## ACTION ITEM
From the data underneath, reproduce exactly the stretch that begins at the line with "Task: Click the Barcode" and ends after the line with "Image resolution: width=304".

## EXTRACTED RECORDS

········

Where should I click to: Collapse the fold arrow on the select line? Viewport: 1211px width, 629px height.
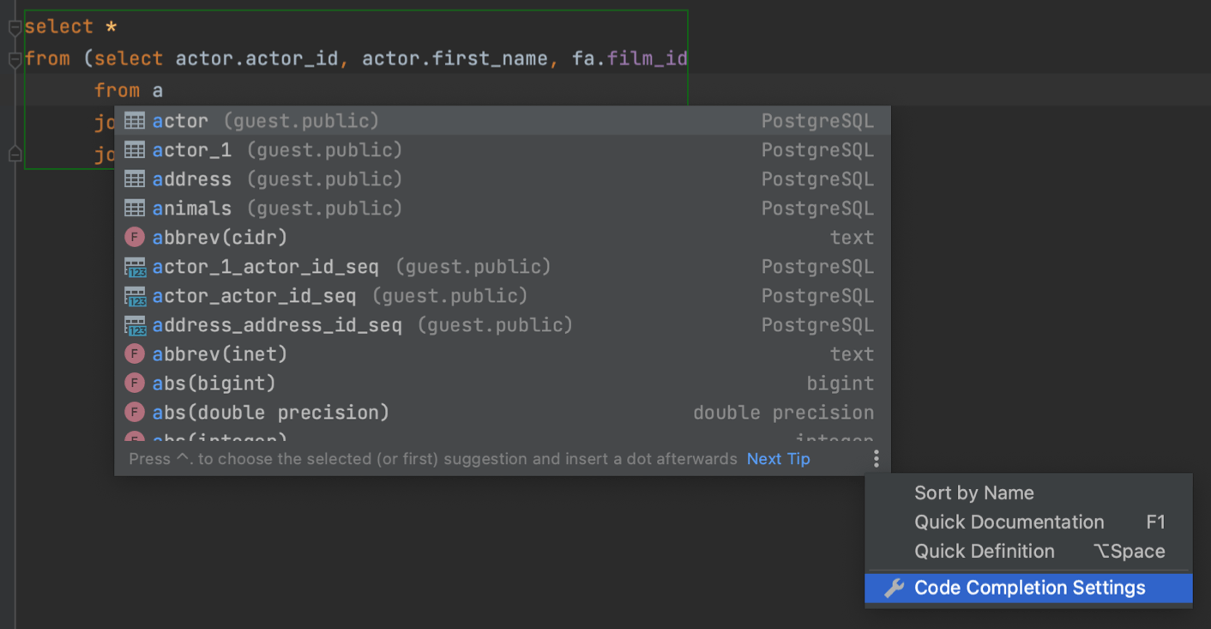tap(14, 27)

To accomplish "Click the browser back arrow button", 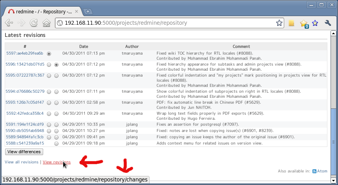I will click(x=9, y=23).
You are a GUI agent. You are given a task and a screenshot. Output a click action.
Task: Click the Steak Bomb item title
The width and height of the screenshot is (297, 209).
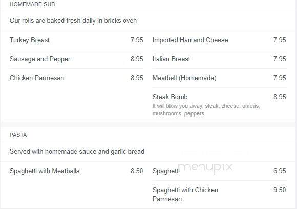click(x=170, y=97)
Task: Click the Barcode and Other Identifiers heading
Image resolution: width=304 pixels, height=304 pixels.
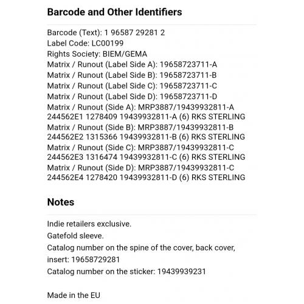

········

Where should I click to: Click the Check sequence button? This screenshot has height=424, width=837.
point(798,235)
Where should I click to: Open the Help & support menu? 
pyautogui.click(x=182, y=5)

········

## SOLUTION
Task: Click the Barcode and Other Identifiers heading
Image resolution: width=304 pixels, height=304 pixels.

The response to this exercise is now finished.